BMAL1 knockdown promoted apoptosis and reduced testosterone secretion in TM3 Leydig cell line.

Abstract

Brain and muscle Arnt-like protein-1 (BMAL1) is a clock gene that plays an important role in hormone secretion and apoptosis, but its effect on Leydig cells is unidentified. Here the role of BMAL1 in apoptosis and testosterone secretion in TM3 Leydig cell line were investigated by inhibiting its expression using small interfering RNA (siRNA). Results showed that BMAL1 knockdown promoted the apoptosis of Leydig cells and expression of (BCL2 associated X) BAX mRNA and protein, and reduced the expression of (B-cell lymphoma-2) BCL-2 mRNA and protein.

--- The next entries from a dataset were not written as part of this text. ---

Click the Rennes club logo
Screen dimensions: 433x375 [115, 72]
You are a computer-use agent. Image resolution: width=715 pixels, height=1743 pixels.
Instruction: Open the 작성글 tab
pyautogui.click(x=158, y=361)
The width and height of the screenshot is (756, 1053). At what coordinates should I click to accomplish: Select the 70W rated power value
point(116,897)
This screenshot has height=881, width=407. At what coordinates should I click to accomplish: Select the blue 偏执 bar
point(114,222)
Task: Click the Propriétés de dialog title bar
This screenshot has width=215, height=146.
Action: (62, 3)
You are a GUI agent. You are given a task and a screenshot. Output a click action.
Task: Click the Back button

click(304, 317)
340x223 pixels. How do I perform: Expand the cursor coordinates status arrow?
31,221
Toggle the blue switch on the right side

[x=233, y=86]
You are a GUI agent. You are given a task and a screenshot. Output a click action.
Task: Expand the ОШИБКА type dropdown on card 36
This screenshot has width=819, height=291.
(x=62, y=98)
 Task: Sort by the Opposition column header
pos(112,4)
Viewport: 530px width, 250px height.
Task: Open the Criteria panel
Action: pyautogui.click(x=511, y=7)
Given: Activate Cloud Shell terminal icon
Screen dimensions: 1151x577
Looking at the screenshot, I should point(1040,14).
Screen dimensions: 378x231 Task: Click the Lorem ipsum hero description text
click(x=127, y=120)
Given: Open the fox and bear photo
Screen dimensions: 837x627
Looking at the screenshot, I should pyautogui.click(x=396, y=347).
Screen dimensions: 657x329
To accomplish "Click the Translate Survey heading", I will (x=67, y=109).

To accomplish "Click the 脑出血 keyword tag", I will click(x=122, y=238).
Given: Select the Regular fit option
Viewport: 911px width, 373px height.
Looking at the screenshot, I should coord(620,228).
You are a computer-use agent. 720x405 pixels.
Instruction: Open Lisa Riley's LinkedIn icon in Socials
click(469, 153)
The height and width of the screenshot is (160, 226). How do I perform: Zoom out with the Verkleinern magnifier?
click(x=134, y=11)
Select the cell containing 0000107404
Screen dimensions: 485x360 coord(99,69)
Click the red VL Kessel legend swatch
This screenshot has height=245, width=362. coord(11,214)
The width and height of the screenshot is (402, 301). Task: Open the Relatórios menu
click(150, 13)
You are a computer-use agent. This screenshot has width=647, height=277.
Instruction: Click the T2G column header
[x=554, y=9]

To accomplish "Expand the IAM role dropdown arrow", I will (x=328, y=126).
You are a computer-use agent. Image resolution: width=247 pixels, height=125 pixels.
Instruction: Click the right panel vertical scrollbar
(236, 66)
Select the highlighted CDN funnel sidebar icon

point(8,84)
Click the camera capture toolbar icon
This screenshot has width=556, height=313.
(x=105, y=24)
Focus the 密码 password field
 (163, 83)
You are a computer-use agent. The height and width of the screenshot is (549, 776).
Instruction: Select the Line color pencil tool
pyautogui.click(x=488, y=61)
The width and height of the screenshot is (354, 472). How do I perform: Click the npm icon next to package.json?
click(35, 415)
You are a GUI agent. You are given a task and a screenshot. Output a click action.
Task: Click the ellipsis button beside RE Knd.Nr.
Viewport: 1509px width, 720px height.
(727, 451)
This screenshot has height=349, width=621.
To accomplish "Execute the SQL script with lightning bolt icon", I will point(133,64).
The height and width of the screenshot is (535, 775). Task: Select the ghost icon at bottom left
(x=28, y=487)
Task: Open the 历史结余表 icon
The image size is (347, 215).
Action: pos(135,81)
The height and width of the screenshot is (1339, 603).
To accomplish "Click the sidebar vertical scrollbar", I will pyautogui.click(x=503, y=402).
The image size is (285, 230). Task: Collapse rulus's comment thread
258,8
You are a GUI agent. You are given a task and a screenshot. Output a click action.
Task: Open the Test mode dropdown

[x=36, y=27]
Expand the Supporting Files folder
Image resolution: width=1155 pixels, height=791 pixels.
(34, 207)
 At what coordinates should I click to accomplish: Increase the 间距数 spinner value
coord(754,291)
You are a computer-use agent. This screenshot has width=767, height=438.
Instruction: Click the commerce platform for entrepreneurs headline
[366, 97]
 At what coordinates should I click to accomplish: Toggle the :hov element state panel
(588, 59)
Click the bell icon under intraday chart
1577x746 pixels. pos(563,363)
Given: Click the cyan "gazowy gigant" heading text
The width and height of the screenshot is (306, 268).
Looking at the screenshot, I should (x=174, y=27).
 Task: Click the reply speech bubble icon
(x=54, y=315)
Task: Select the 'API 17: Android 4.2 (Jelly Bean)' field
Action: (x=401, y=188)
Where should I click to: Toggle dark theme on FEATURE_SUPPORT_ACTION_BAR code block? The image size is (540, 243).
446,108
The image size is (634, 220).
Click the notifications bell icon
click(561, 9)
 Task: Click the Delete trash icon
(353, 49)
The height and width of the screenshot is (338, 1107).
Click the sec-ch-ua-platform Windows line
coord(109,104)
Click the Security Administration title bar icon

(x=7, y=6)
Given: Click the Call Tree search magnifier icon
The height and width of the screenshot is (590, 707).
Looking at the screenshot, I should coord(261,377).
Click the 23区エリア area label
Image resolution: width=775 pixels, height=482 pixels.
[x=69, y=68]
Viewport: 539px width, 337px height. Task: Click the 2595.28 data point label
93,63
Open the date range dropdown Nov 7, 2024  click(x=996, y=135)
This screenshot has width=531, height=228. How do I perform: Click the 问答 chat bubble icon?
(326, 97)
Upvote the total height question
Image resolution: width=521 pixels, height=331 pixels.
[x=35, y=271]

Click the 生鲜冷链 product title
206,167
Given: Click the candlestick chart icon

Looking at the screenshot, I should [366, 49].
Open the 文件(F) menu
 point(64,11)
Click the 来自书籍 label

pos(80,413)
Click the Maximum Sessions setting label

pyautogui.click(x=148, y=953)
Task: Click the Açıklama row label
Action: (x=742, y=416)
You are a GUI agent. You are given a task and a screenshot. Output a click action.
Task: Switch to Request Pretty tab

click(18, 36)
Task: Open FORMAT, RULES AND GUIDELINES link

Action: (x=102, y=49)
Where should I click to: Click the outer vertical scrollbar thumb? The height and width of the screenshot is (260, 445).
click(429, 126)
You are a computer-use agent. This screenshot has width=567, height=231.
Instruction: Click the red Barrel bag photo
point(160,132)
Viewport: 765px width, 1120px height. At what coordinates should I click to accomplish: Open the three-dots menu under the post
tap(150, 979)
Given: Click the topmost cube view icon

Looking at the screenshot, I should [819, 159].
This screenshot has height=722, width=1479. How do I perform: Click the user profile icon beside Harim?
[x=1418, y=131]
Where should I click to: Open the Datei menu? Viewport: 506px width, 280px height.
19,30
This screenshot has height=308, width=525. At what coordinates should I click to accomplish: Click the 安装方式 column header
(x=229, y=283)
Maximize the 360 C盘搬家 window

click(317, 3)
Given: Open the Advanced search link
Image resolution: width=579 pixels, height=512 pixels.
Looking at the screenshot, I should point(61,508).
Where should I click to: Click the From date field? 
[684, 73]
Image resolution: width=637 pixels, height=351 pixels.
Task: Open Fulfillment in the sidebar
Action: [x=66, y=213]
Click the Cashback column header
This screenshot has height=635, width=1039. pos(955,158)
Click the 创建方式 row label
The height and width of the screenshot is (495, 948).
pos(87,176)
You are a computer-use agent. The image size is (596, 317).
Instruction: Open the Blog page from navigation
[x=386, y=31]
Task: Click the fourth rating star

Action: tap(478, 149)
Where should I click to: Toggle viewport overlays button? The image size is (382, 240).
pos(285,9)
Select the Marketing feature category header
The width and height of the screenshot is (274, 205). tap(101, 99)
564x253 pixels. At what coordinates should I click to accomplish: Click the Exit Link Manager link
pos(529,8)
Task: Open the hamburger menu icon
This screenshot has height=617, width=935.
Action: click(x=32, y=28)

BMAL1 inhibition resulted in decreased testosterone secretion and reduced expression of key genes during hormone synthesis, specifically steroidogenic acute regulatory protein (STAR), cytochrome P450 family 11 subfamily A member 1 (CYP11A1), and 3β-hydroxysteroid dehydrogenase (3β-HSD). In addition, BMAL1 knockdown reduced the expression of phosphorylated p85 and AKT as confirmed by western blot. In conclusion, BMAL1 may affect testosterone secretion and apoptosis in mouse Leydig cells through regulation of the PI3K/AKT signaling pathway.